先々月のこと、USのクライマー、フレッド・ベッキーを描いた映画『DIRTBAG』を観に行った。
いつかインタビューしてみたい、その時、もし通訳を頼めるのだったら、彼しかいないと、日本のあるクライマーのことまで勝手に考えていたけれど、昨年亡くなった。
94歳まで、自由闊達に、気持ちの赴くまま登って登って、登った人生だから、本望であり、幸せな人生だったのではないかと、思っていた。
会ったこともなく、憧れだけが募る相手が、いったい映画のなかでどう描かれているのか、自分のなかで美化しているのはまちがいないし、だから映画を観るのが少し怖かった。

映画を観て、人間、いびつだって歪んでいたっていいんだ、と思った。
けれど、フレッドみたいに素直でありたいね、と思い、前半は泣けてきた。
後半部分では、彼が死ぬまで登り続ける姿に泣いた。

_保存エントリ_
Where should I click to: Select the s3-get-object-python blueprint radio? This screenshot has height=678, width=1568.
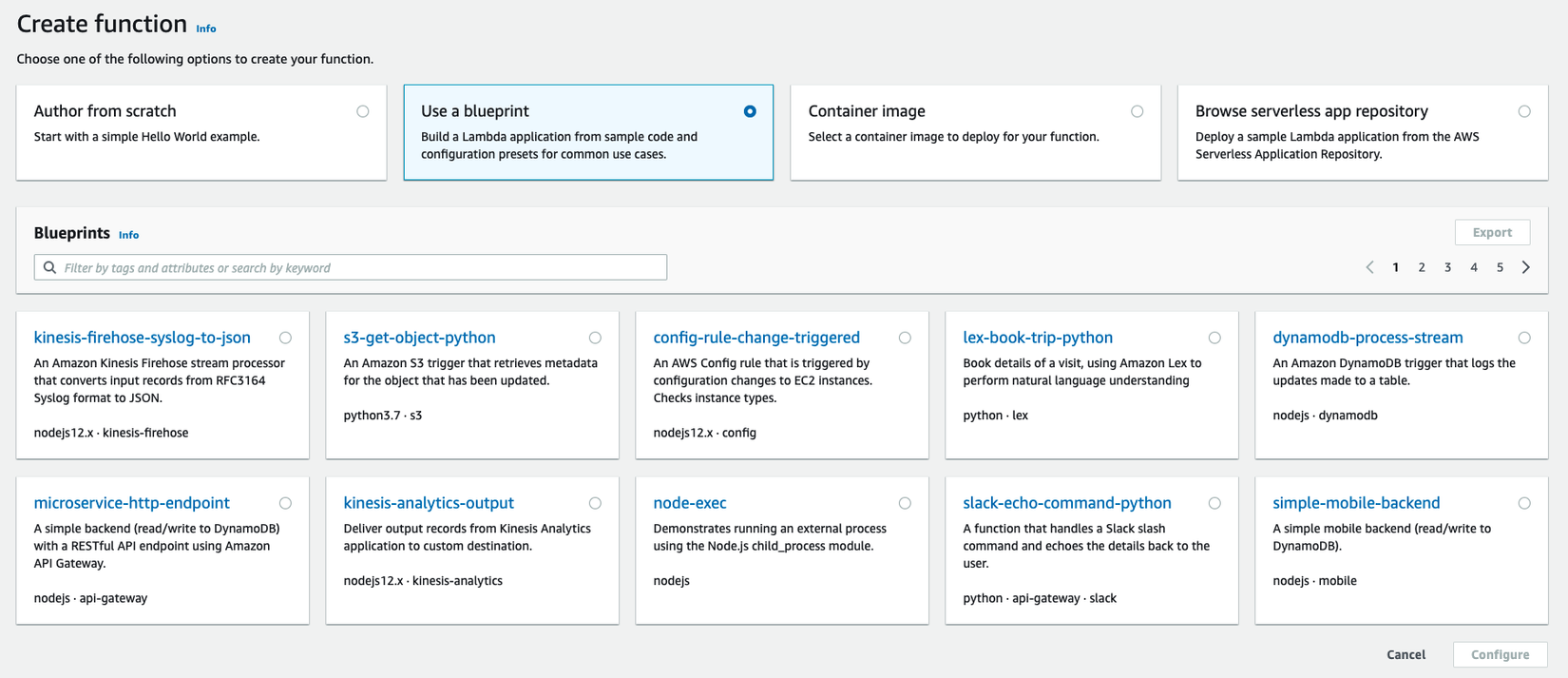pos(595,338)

--

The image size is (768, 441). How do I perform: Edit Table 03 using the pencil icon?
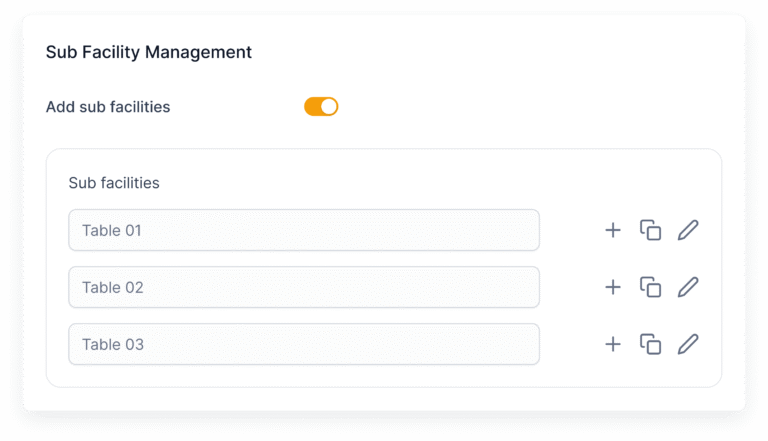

_課題_
[A] 提示文に出てくるカタカナ表記の語は何ですか。重複を除き、出てくる順にすべて挙げてください。
[B] 提示文の「いつかインタビューしてみたい」から始まり「映画を観て、人間、いびつだって歪んでいたっていいんだ、と思った。」に至るまでの部分を、一字も変えずにもう一度示してください。

_解答一覧_
[A]
クライマー
フレッド・ベッキー
インタビュー
フレッド

[B]
いつかインタビューしてみたい、その時、もし通訳を頼めるのだったら、彼しかいないと、日本のあるクライマーのことまで勝手に考えていたけれど、昨年亡くなった。
94歳まで、自由闊達に、気持ちの赴くまま登って登って、登った人生だから、本望であり、幸せな人生だったのではないかと、思っていた。
会ったこともなく、憧れだけが募る相手が、いったい映画のなかでどう描かれているのか、自分のなかで美化しているのはまちがいないし、だから映画を観るのが少し怖かった。

映画を観て、人間、いびつだって歪んでいたっていいんだ、と思った。